Republican presidential candidate Nikki Haley speaks during a town hall in Urbandale, Iowa on February 20, 2023.

(Photo: Greg Hauenstein/SOPA Images/LightRocket via Getty Images)

Trumpism Still Rules the GOP, With or Without Trump

As this year's CPAC conference made clear, there are no moderate Republican presidential candidates.

One of the common—and in my view, valid—criticisms of U.S. political journalism is that it tends to cover electoral politics as if they were horse races, with TV talking heads and print journalists ginning up the public's excitement via exaggerated emphasis on any and every point that can service a narrative of entertaining competition.

We can already observe this pattern in coverage of the primary elections that will determine the Republican Party's presidential candidate for 2024. The primaries won't be held for almost a year (between February and June next year), but potential candidates are already beginning to campaign, and journalists are already busy crafting an exciting story about whether anyone can realistically defeat Donald Trump.

For many of us, the prospects for 2024 are not exciting but terrifying, and the main questions are: which Republican presidential candidate, if any, would be least bad/most likely to lose? And how do we make sure that the Democrats keep the White House and gain as much power in Congress as possible? The stakes are particularly high for the transgender community, amid a national climate of increasing anti-trans hostility.

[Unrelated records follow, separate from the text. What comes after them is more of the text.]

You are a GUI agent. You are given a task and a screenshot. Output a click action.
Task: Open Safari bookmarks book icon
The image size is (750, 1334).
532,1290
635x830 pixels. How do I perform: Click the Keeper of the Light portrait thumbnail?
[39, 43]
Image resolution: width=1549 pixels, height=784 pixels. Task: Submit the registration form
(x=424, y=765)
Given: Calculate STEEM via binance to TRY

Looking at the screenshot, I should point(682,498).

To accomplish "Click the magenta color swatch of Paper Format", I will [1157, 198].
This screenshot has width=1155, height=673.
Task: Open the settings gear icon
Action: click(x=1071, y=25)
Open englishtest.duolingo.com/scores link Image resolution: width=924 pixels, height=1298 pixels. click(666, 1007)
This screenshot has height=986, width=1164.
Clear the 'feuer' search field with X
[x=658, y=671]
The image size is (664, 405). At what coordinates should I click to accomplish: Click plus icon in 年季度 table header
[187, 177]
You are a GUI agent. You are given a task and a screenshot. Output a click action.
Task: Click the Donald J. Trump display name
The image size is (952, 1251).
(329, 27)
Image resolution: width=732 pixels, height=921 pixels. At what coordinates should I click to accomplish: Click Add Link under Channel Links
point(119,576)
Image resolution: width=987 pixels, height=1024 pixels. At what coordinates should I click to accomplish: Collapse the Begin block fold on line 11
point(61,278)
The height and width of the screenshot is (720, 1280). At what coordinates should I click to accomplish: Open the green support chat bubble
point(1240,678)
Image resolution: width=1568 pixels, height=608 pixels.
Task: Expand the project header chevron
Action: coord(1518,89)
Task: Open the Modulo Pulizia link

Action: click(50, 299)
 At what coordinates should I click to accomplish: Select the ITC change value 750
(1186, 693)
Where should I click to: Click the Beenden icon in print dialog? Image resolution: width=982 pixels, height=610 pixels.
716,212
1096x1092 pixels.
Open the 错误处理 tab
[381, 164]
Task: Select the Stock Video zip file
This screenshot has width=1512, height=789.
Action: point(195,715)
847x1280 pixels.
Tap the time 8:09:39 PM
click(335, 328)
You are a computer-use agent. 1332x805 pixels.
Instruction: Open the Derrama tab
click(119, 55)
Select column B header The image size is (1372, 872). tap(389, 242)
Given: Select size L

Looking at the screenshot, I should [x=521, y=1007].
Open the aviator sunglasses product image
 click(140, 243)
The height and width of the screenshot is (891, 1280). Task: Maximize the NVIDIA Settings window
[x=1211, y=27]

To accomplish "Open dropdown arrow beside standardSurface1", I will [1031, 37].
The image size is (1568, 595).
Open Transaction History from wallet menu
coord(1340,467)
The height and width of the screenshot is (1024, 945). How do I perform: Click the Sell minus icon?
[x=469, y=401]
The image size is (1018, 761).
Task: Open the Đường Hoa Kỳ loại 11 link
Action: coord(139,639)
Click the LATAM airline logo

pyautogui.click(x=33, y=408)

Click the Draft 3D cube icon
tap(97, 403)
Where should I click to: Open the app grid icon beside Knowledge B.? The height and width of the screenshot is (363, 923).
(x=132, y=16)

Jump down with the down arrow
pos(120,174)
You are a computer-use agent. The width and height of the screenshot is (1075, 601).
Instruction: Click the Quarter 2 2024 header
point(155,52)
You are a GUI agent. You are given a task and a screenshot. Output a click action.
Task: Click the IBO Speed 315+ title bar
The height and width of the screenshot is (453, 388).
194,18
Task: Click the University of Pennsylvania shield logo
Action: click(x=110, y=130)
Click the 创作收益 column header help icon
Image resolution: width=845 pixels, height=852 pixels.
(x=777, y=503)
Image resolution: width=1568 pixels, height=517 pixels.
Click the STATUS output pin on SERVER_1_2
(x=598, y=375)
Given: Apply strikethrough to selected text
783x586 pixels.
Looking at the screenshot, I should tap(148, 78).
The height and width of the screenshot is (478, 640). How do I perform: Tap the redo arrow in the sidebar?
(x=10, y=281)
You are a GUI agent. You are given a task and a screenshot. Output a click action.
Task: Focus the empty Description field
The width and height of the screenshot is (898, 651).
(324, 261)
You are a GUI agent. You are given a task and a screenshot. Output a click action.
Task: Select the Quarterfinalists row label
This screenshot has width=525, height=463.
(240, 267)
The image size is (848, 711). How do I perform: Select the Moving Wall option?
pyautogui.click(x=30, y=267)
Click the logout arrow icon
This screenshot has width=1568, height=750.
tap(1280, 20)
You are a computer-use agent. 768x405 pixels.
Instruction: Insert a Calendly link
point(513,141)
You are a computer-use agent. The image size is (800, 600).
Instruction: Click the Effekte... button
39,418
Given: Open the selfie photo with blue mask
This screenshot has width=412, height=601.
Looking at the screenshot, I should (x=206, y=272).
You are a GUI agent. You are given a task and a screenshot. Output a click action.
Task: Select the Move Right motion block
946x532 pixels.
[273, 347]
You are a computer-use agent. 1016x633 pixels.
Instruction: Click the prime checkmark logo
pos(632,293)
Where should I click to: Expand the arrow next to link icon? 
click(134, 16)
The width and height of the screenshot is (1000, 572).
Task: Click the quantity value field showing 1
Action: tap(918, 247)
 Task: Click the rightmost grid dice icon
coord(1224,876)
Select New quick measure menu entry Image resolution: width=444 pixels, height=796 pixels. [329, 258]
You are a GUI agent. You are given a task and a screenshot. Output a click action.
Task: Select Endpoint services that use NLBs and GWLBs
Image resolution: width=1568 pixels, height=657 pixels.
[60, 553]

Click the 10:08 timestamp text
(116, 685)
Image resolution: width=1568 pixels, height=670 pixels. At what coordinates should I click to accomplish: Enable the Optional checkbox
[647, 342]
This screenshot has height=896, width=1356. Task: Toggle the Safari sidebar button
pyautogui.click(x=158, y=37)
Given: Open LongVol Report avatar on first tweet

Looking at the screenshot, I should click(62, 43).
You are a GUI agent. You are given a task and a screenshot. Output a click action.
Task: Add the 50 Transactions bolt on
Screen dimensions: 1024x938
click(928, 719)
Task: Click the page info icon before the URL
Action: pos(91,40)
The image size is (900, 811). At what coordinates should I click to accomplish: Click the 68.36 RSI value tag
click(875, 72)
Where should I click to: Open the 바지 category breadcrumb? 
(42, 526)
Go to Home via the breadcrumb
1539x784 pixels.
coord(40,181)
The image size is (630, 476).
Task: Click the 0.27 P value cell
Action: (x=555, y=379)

The U.S. Republican Party is, and will remain for the foreseeable future, a serious threat to democracy and human rights.

That hostility was on display at this year's CPAC (Conservative Political Action Conference), held in National Harbor, Maryland in early March. A major political event since its inception in 1974, this annual conference brings the GOP's base together with key right-wing influencers and Republican politicians for a few days of speeches and networking.

Fortunately, some journalists noted the anti-trans rhetoric at the conference, especially this explicitly eliminationist comment by prominent right-wing pundit Michael Knowles: "Transgenderism must be eradicated from public life entirely."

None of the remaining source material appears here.